**TEXT PROVIDED**
It seemed like a perfectly sensible policy at the time, but with the coherence of hindsight, it can now be seen as the first in a concatenation of cock-ups. The year was 1772. The East India Company was in charge of Bengal, its tiny bridgehead in eastern India from where it went on to acquire a tidy chunk of the subcontinent over the course of the following century. Its boss there was a chap called Warren Hastings, who was keen to repair the reputation of Company men. No one was particularly fond of these money-grubbing jumped-up parvenus, and especially not in the home counties. And Hastings happened to be a man with some intellectual pretensions.

Insecurity, then, drove Hastings into devising the “system of conciliation”, essentially a vanity project that entailed winning over the déclassé intellectual elites of India to the Company cause. And so, surrounded by a coven of Hindu and Muslim clerics and thinkers, he was able to reinvent the Company man as a patron of the native intelligentsia. The upstart merchant-mercenary of yesterday was now the enlightened scholar-statesman of the new dispensation. As it was, the overwilling Hindu and Muslim pundits cynically, and perhaps understandably, treated the whole exercise as a power grab, letting on to the Company’s pen-pushers that they were the repositories of India’s unchanging laws. Their spurious claims about the existence of a fairly coherent body of “Hindu law” and “Muslim law” were taken at face value and willed into being.

**DATA SHOWN**
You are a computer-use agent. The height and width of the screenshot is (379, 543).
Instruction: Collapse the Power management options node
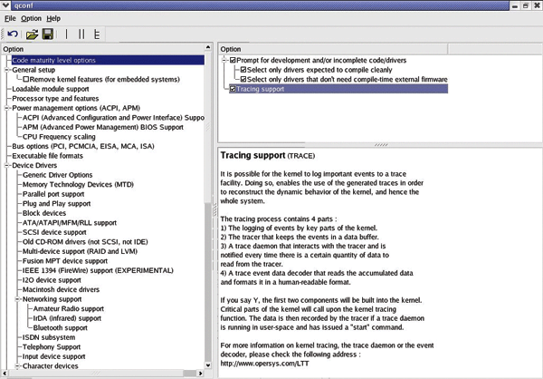7,108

**EXERCISES**
**A)** Reproduce the portion of the passage on Warren Hastings and the East India Company from "Insecurity, then, drove" to "willed into being.".
**B)** Extend the passage on Warren Hastings and the East India Company, picking up immediately after its final sentence.

**ANSWERS**
**A)**
Insecurity, then, drove Hastings into devising the “system of conciliation”, essentially a vanity project that entailed winning over the déclassé intellectual elites of India to the Company cause. And so, surrounded by a coven of Hindu and Muslim clerics and thinkers, he was able to reinvent the Company man as a patron of the native intelligentsia. The upstart merchant-mercenary of yesterday was now the enlightened scholar-statesman of the new dispensation. As it was, the overwilling Hindu and Muslim pundits cynically, and perhaps understandably, treated the whole exercise as a power grab, letting on to the Company’s pen-pushers that they were the repositories of India’s unchanging laws. Their spurious claims about the existence of a fairly coherent body of “Hindu law” and “Muslim law” were taken at face value and willed into being.

**B)**
With a few minor tweaks, it’s a system that still exists in India today. Under its original terms, the state abdicated responsibility on matters relating to inheritance, marriage, and divorce, ceding control over “personal law” to hastily appointed ultraconservative religious authorities. The upshot for Indian Muslims was a legal regime of shariatic derivation in which unilateral divorce without alimony was a male prerogative. The inheritance law was of a piece with this vision: sons were entitled to twice the share passed to daughters. This was just as well for the “orientalists” of the East India Company, enamoured of “authentic” native custom, even if no such thing existed. It likewise suited its more hard-nosed businessmen, anxious to rule on the cheap. Public law — land contracts, taxes — was kept in British hands, while pesky personal law was offloaded to priests.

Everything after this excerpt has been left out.